■ AIM OF THE TASK: Pull every line holding the string "table" from the records below.

■ MATERIAL PROVIDED:
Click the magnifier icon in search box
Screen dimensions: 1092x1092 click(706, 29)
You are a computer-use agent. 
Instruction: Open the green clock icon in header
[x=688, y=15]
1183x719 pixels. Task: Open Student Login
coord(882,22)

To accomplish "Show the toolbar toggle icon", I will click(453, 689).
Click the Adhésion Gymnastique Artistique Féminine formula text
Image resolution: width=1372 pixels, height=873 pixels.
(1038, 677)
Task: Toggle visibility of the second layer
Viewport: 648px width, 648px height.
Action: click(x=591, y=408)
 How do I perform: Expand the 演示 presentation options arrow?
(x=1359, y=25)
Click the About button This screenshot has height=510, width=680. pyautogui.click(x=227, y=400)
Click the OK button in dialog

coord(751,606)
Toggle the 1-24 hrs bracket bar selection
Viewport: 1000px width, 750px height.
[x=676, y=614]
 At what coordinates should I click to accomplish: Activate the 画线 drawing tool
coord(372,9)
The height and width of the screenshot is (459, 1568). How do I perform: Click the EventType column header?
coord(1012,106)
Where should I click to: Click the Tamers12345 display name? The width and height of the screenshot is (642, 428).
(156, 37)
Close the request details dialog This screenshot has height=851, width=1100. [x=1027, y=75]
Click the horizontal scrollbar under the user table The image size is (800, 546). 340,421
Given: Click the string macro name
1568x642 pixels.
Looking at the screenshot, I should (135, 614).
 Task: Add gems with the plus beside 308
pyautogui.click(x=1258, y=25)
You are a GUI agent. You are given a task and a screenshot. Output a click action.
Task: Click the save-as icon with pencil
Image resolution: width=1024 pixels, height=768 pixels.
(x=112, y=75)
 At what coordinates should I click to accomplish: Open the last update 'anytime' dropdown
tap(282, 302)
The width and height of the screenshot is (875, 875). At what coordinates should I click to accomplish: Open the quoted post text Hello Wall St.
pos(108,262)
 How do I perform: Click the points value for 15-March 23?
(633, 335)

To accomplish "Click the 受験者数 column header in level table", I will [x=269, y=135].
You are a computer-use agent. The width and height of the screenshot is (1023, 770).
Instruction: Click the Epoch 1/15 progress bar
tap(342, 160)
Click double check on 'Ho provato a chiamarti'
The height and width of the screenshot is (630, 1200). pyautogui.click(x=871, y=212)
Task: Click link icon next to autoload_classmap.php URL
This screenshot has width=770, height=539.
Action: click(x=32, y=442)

■ SOLUTION:
Click the horizontal scrollbar under the user table The image size is (800, 546). 340,421
To accomplish "Click the 受験者数 column header in level table", I will [x=269, y=135].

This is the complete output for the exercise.